You won't believe what advertisers can tell about you from one click!
Companies need just one Facebook like to target you as a potential customer, according to new research by researchers in Cambridge.
A new research paper by scientists from Columbia University, Stanford and UPenn in the US, and the Judge Business School, has found that our digital footprint can reveal a lot more information than you might think.
The paper reveals that every time we go online - our browsing habits are recorded - from the websites we visit to the videos we watch. This helps create a special profile known as a digital footprint. It helps form a picture of what we are like as individuals.
Dr Sandra Matz, a former PhD student at Cambridge now based at Columbia, and her co-authors, including Dr David Stillwell from the Cambridge Psychometrics Centre, have found that these profiles can be used to tailor advertising to increase the likelihood that we'll engage with a firm's product or service.
While targeting advertising may not be new, the authors say the ability to identify and target audiences based on psychological traits that reflect people’s preferences and needs at a much deeper and instinctual level, is.
The researchers carried out three studies, targeting more than 3.5 million Facebook users, they found:
While Facebook advertising doesn't allow firms to directly target users based on their psychological traits, it does so indirectly by offering the possibility to target based on Facebook ‘Likes'.
Features of Facebook's advertising platform allows marketers to target ads at consumer segments of different psychological profiles. For example, liking ‘Socialising’ on Facebook could be linked to extroversion.

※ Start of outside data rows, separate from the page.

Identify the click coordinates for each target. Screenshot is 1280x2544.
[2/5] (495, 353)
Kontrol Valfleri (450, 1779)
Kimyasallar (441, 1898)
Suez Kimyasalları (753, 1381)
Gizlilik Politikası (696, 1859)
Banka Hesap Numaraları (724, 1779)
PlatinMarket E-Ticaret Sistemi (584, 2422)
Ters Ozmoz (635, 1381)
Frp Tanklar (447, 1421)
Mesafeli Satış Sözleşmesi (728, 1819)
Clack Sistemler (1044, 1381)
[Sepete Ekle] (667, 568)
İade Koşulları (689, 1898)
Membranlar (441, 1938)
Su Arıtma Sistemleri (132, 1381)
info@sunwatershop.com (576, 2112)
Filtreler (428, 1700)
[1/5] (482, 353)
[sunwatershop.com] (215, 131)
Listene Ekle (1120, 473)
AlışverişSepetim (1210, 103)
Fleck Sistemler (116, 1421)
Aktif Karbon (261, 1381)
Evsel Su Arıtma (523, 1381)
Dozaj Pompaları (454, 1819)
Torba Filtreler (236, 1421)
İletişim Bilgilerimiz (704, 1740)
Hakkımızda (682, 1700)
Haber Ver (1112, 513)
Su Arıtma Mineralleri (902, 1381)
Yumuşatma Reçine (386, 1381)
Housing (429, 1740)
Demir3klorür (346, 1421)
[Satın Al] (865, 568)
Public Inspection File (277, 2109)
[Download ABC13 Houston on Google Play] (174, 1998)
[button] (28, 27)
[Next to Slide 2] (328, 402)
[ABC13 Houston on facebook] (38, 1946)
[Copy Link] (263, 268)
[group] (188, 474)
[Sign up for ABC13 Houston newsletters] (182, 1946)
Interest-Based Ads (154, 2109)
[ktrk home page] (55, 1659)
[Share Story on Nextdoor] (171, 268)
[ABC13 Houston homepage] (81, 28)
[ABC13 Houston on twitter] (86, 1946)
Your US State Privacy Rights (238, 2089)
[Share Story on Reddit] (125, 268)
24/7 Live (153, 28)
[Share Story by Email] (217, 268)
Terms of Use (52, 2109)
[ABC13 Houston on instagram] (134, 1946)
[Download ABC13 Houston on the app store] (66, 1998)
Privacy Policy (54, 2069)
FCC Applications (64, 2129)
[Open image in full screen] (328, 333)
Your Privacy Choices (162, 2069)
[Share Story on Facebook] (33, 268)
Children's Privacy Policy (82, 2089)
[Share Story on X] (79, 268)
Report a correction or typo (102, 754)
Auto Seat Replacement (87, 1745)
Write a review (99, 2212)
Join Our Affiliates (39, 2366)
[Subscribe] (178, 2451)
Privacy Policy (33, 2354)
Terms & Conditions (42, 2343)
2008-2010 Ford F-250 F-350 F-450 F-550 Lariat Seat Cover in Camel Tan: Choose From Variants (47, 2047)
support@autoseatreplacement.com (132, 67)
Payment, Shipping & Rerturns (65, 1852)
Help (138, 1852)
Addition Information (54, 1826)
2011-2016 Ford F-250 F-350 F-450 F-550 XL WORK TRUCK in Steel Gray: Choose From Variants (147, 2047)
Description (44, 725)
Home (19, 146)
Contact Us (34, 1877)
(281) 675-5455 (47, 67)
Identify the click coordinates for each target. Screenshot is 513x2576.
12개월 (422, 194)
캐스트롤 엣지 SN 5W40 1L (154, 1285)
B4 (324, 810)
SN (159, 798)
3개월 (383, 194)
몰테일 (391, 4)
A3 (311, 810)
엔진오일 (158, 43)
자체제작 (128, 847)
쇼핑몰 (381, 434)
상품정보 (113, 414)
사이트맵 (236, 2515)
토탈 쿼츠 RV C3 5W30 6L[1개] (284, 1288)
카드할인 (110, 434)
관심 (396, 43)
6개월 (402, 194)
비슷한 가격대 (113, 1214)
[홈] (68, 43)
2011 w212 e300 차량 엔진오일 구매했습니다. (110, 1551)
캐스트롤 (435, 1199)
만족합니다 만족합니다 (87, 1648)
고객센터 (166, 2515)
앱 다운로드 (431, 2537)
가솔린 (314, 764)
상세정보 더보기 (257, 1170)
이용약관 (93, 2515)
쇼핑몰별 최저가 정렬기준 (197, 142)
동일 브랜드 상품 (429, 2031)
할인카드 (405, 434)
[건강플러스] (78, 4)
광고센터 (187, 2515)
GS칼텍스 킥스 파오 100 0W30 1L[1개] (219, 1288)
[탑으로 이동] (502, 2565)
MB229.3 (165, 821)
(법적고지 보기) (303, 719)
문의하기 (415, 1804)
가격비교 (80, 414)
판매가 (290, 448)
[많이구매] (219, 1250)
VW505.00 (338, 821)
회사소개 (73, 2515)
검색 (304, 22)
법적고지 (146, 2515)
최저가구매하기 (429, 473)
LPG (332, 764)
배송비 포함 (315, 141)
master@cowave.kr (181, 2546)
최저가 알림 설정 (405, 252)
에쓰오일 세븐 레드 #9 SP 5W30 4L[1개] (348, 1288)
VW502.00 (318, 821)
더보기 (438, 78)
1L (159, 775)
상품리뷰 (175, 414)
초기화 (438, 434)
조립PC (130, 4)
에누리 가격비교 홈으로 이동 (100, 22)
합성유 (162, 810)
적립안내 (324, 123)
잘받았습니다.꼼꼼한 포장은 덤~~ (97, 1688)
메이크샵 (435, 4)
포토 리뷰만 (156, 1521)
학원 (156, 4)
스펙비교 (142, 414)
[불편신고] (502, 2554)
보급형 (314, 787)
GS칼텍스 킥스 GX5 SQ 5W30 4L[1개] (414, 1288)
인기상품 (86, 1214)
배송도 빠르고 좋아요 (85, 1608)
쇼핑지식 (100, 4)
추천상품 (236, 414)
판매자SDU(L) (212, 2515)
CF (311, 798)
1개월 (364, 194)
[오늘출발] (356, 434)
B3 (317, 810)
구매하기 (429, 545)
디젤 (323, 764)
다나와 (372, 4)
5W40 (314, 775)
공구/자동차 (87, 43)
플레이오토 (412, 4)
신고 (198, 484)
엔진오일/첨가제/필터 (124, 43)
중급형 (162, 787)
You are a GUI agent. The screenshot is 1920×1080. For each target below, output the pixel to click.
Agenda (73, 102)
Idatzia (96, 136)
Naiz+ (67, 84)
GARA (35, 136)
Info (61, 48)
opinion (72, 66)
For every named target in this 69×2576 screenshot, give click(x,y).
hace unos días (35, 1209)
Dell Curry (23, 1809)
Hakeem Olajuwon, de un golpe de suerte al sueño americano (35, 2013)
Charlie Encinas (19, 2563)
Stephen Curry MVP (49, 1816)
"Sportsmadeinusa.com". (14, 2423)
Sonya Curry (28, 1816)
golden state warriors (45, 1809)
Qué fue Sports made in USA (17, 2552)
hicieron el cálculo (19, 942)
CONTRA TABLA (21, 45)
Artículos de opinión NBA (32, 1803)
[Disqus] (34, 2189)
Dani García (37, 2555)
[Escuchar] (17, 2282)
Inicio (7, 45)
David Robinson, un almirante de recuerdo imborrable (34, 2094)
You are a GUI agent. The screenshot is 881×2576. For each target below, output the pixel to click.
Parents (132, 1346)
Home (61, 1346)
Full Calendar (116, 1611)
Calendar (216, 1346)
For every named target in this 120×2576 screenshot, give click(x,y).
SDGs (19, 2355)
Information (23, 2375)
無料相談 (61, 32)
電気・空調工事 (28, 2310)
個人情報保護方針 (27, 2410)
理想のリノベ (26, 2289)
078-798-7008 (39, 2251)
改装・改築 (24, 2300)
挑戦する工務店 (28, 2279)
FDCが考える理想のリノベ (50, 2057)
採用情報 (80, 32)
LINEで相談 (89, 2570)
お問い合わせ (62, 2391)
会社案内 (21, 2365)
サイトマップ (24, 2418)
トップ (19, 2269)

The researchers sent out Facebook ads that either aligned with or ran counter to the users’ psychological profiles - they found matching the content of persuasive messages to individuals’ psychological characteristics resulted in up to 40% more clicks and up to 50% more purchases.
The study found there were pros and cons to the ability to influence behaviour of large groups of people by tailoring messages to their psychological needs.
On the plus side the scientists said the ads could be used to help people make better decisions, and lead healthier and happier lives or save money.Looking at the negative side, they found psychological targeting could be used to exploit weaknesses in people’s character and persuade them to take action against their best interest. For example, online casinos could target ads at individuals who have psychological traits associated with pathological gambling.
The researchers hope the study will start a larger debate about the value of building psychologial profiles online.